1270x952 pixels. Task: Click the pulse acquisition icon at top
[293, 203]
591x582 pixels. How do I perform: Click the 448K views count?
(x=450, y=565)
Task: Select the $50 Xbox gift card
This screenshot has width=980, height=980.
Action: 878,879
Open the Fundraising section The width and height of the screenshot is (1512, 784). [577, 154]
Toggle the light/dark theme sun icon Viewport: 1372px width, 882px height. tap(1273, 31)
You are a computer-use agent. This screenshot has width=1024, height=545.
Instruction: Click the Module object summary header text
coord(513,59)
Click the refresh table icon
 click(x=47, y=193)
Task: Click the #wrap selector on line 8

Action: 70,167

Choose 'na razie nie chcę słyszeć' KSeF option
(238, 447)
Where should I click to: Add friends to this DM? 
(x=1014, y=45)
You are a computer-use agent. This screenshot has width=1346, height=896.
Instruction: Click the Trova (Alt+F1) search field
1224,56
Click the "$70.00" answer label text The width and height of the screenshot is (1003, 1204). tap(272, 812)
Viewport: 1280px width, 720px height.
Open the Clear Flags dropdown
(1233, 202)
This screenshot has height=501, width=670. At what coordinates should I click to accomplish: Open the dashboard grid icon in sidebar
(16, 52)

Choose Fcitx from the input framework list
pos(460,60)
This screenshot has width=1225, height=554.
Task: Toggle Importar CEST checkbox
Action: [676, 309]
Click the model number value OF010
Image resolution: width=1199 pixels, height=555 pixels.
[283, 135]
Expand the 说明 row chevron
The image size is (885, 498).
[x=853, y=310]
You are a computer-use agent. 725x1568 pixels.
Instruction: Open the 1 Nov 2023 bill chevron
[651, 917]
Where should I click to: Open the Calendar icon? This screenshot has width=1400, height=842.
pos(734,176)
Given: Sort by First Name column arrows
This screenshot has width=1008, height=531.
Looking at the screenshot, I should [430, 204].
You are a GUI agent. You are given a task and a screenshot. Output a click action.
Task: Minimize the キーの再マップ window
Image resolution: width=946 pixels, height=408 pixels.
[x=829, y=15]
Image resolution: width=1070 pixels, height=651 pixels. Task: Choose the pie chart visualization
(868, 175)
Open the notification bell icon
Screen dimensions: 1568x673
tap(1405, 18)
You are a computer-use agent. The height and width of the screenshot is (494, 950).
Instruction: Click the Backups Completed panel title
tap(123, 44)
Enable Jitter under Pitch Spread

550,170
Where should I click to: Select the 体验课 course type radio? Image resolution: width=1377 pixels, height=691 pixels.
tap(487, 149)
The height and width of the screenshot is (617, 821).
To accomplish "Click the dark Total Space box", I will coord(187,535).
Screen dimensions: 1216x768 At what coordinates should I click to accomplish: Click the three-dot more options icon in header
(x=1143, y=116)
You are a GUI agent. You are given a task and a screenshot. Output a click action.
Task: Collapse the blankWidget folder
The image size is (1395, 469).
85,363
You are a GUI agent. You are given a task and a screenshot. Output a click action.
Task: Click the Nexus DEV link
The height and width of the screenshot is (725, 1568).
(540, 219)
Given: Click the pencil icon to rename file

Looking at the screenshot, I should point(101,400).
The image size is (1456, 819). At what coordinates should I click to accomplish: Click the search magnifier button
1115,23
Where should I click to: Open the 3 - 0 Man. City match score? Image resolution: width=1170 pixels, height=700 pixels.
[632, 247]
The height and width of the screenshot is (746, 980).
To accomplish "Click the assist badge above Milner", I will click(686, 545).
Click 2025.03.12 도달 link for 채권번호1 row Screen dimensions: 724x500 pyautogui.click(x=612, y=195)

- - - - - - -

_What to work on:_ Starting with the line that has "The height and width of the screenshot is (746, 980).", print each remaining line of the listing exactly.

_Exercise response:_
The height and width of the screenshot is (746, 980).
To accomplish "Click the assist badge above Milner", I will click(686, 545).
Click 2025.03.12 도달 link for 채권번호1 row Screen dimensions: 724x500 pyautogui.click(x=612, y=195)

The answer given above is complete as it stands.